HomeA la uneGROGNE SOCIALE AU NIGERIA : Buhari face à la dure réalité de l’économie nigériane  

GROGNE SOCIALE AU NIGERIA : Buhari face à la dure réalité de l’économie nigériane  


 

On se souvient que le mercredi 11 mai dernier, le gouvernement du Général Buhari avait pris la décision de mettre un terme aux subventions de l’essence. La conséquence immédiate de cette mesure est que le prix de l’essence à la pompe a subi une hausse vertigineuse. En réaction, le mercure social est monté. En effet, après deux jours de discussion avec le gouvernement, qui, visiblement, n’ont pas réussi à répondre aux attentes des travailleurs, un syndicat, malgré l’interdiction, observe une grève illimitée et ce à partir d’hier, mercredi 18 mai. L’on peut dire que cette grève, qui n’a pas été observée par l’ensemble des syndicats, et qui n’a pas été, à ce que l’on dit, bien suivie, est tout de même la première épreuve sociale à laquelle le pouvoir du Général Buhari est confronté. Et l’hypothèse qu’elle se transforme en une crise qui viendrait davantage fragiliser ce géant d’Afrique déjà mal en point, est fortement probable. En effet, nous sommes en présence de deux logiques qui se font face, chacune avec ses arguments.

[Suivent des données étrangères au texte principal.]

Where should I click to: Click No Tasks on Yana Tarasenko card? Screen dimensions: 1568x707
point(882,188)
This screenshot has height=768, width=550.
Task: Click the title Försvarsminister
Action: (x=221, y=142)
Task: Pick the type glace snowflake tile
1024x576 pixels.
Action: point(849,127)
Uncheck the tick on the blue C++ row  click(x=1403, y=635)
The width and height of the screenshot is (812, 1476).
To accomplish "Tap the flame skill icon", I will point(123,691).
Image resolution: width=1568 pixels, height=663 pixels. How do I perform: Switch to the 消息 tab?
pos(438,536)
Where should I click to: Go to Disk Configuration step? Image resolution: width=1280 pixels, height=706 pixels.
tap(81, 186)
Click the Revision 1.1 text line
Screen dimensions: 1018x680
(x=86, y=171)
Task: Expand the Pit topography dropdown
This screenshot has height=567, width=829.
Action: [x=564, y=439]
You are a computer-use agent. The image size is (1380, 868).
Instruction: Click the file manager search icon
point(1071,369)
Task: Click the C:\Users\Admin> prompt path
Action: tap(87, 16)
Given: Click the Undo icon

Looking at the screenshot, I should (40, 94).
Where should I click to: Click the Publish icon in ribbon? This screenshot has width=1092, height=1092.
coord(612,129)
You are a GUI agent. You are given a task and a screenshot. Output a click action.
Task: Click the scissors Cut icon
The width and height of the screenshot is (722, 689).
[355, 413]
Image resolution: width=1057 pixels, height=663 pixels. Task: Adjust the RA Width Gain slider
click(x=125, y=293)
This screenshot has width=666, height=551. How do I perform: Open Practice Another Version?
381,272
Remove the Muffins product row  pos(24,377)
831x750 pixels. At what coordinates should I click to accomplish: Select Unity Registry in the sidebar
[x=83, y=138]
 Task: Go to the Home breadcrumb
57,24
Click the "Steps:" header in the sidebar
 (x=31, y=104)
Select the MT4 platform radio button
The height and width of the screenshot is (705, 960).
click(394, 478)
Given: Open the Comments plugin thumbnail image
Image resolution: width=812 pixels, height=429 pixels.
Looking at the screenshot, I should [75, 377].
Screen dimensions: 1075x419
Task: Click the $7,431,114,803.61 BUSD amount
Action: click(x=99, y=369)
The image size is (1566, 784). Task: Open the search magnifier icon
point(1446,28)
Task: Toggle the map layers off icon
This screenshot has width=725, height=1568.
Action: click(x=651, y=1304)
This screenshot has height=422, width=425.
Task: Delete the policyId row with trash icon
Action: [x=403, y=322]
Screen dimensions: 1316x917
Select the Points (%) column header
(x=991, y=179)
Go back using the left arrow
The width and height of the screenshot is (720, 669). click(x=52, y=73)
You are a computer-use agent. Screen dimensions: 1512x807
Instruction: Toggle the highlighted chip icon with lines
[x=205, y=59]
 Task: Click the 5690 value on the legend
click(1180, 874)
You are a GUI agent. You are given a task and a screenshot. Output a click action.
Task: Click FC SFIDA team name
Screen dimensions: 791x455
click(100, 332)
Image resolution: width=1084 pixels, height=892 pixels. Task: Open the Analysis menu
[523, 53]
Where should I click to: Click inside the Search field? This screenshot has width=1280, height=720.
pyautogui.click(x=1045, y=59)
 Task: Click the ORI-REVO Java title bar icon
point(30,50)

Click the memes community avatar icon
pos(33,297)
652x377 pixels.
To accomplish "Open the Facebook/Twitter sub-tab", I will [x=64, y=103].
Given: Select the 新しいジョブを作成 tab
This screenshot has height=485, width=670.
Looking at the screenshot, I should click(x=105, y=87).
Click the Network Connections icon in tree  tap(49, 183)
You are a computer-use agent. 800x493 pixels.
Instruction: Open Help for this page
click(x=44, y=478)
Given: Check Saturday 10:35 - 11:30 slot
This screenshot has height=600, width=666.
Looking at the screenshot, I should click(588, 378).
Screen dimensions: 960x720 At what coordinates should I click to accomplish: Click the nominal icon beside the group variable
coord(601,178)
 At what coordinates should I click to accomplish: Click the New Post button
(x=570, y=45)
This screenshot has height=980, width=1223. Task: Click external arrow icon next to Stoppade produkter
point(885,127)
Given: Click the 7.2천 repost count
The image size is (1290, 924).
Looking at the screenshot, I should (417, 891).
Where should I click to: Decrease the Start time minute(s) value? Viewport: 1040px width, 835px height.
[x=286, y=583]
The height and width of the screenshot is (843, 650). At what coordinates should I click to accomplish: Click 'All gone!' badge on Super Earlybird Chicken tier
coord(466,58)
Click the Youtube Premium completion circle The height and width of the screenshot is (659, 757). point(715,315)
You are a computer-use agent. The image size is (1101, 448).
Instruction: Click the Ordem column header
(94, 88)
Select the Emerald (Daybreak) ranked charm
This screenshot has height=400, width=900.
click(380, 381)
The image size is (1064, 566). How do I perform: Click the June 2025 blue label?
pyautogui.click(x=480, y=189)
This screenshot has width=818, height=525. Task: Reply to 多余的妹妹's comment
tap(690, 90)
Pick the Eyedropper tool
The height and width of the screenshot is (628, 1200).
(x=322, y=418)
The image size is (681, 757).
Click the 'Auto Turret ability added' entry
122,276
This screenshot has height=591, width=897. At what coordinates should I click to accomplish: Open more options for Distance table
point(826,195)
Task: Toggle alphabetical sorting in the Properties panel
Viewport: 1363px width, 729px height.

Il faut que chaque partie accepte de mettre un peu d’eau dans son vin

D’un côté, il y a celle du syndicat qui se fonde sur la cherté de la vie, ce qui est réel, pour exiger du gouvernement que le prix de l’essence à la pompe soit presque divisé par deux. Il faut apporter la précision qu’aujourd’hui, un litre d’essence coûte 145 nairas, soit 64 centimes d’euros. De l’autre, l’on a la logique du pouvoir de Buhari. En proie en effet à l’effondrement continu des cours de l’or noir, principale source de revenu pour le Nigeria, le gouvernement semble dans l’obligation d’alléger ses dépenses en mettant, entre autres, un terme aux subventions de l’essence. Comme on le voit, ces deux logiques sont difficilement conciliables. Pourtant, il le faut absolument. Pour ce faire, il faut que chaque partie accepte de mettre un peu d’eau dans son vin. De ce point de vue, les syndicats ne doivent pas perdre de vue que l’Etat providence ne peut plus prospérer par ces temps de vaches maigres au Nigeria. Par conséquent, ils peuvent ramener dans des proportions réalistes et réalisables leurs revendications initiales qui consistent à diviser par deux le prix de l’essence à la pompe. Le gouvernement de son côté, doit obligatoirement tenir compte du panier de la ménagère dans ses réformes économiques. Car, ne dit-on pas que « ventre vide n’a point d’oreilles » ? Et il n’est pas exagéré de dire qu’aujourd’hui bien des Nigérians ont le ventre vide, vide à l’image de la plupart de leurs stations d’essence. A tout le moins, ils tirent le diable par la queue. Et cette triste réalité constitue un paradoxe avec le fait que le Nigeria est le premier producteur d’or noir du continent. L’autre paradoxe est qu’en dépit de cela, il importe la majorité de sa consommation de carburant. Et on n’a pas fini avec les paradoxes. En effet, pendant que dans les pays non producteurs de pétrole, la tendance aujourd’hui est à la baisse progressive du prix de l’essence à la pompe, au Nigeria, c’est la hausse vertigineuse qui est d’actualité. Décidément, c’est à ne rien comprendre. Mais comme c’est le Nigeria, cela ne devrait étonner personne. Car l’affaissement moral de l’Etat nigérian et ce depuis l’indépendance du pays en 1960, a permis que l’or noir sorti de ses entrailles ne profite guère aux populations.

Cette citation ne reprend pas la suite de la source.